EU leaders have offered to delay Brexit until 22nd May if British MPs approve the prime ministers exit deal, however if MP’s do not approve it, the Brexit delay will be shorter, only until 12th April, at which point the UK must set out its next steps to the EU, or leave without a deal.
British Poultry Council (BPC) Chief Executive, Richard Griffiths, said: “There is nothing more important that ensuring our citizens have continued access to affordable and quality British food. Despite great uncertainty over Brexit, we need the Government to deliver a food strategy that ensures British families and communities are well fed.

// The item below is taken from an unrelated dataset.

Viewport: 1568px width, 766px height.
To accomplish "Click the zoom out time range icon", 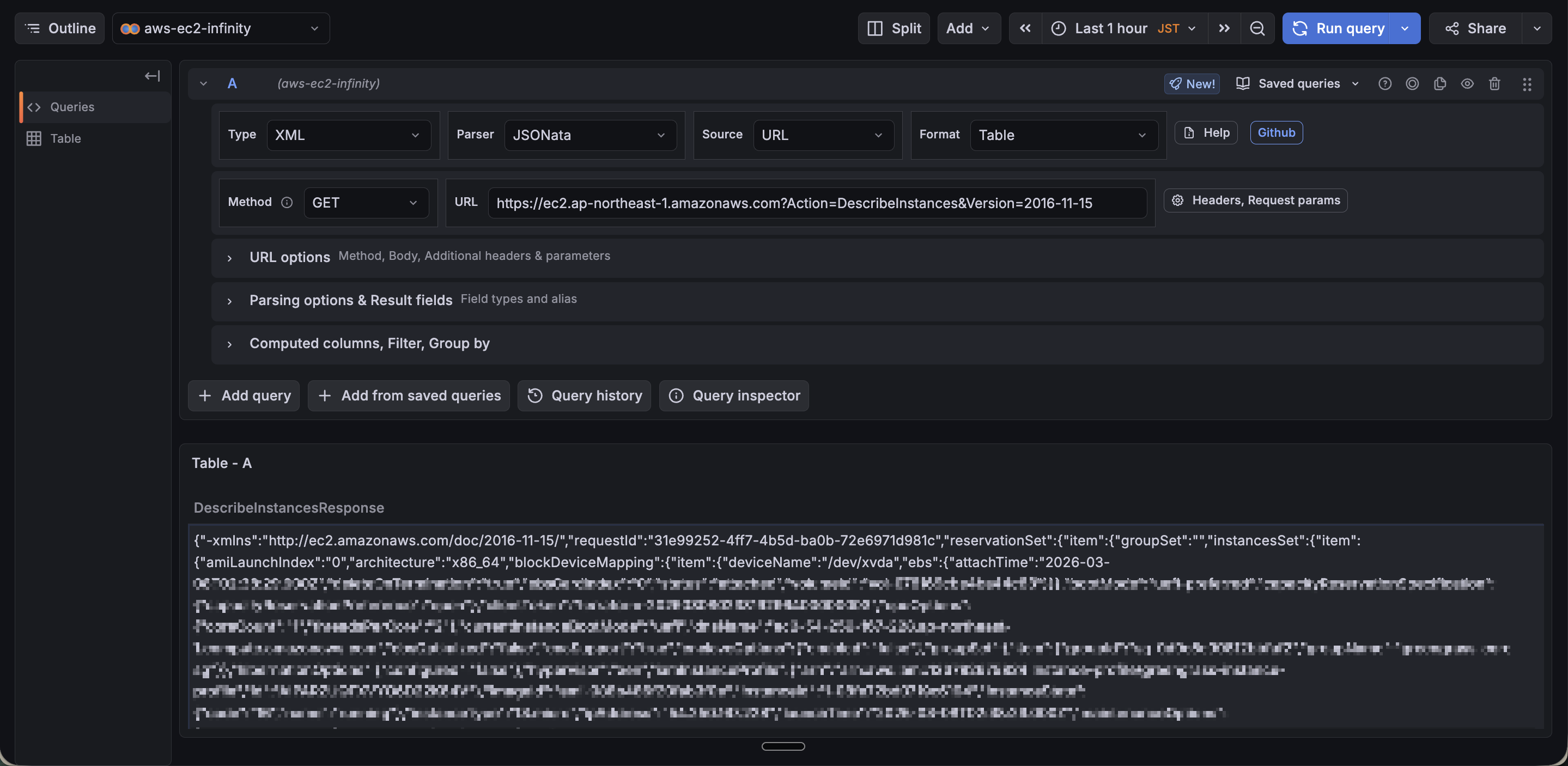I will [x=1257, y=28].
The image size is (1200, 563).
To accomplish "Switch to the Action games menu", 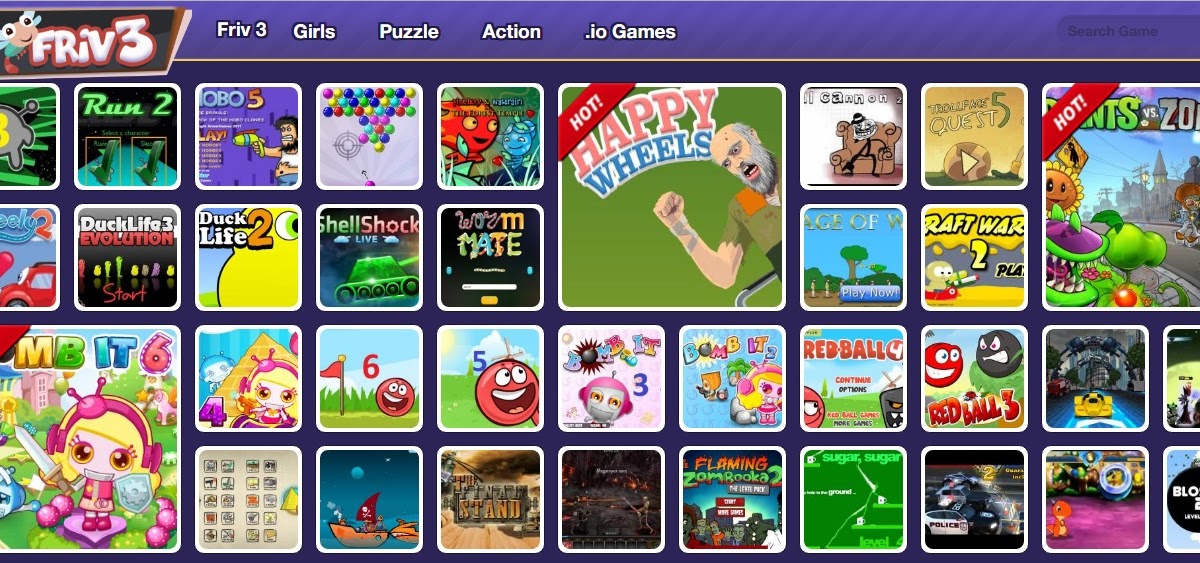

“Continuity of British food production and supply will be critical to ensuring that British food, and the quality it represents, stays affordable and available for all. A dignified food system means that everyone has access to the same choice of safe, wholesome, and nutritious produce; yet Brexit threatens to create a two-tier food system based on affluence.
“To secure our future food production the British poultry meat sector wants to work with Government to develop a robust transition plan that means we have access to the workers we need and, to avoid any disruption in the smooth movement of perishable products across the EU.”
The BPC is calling on the Government to:
• Ensure British poultry meat businesses have access to non-UK labour, and support development of skills, to enable the industry to carry on producing high quality food to world leading standards.
• Facilitate easy movement of poultry products, in order to maintain a secure supply of safe, nutritious and affordable British food, grown to high standards from farm to fork.
• Maintain British food production standards as an integral part of the food system and protect them from dilution in trade deals.
Griffiths added: “In the event of a no-deal Brexit, current economic modelling suggests that there will be massive increases in the costs of production. This could eventually be passed on to the consumer through the price of fresh UK chicken. We estimate in the worst case no-deal scenario, the price of breast meat could rise by 25%.”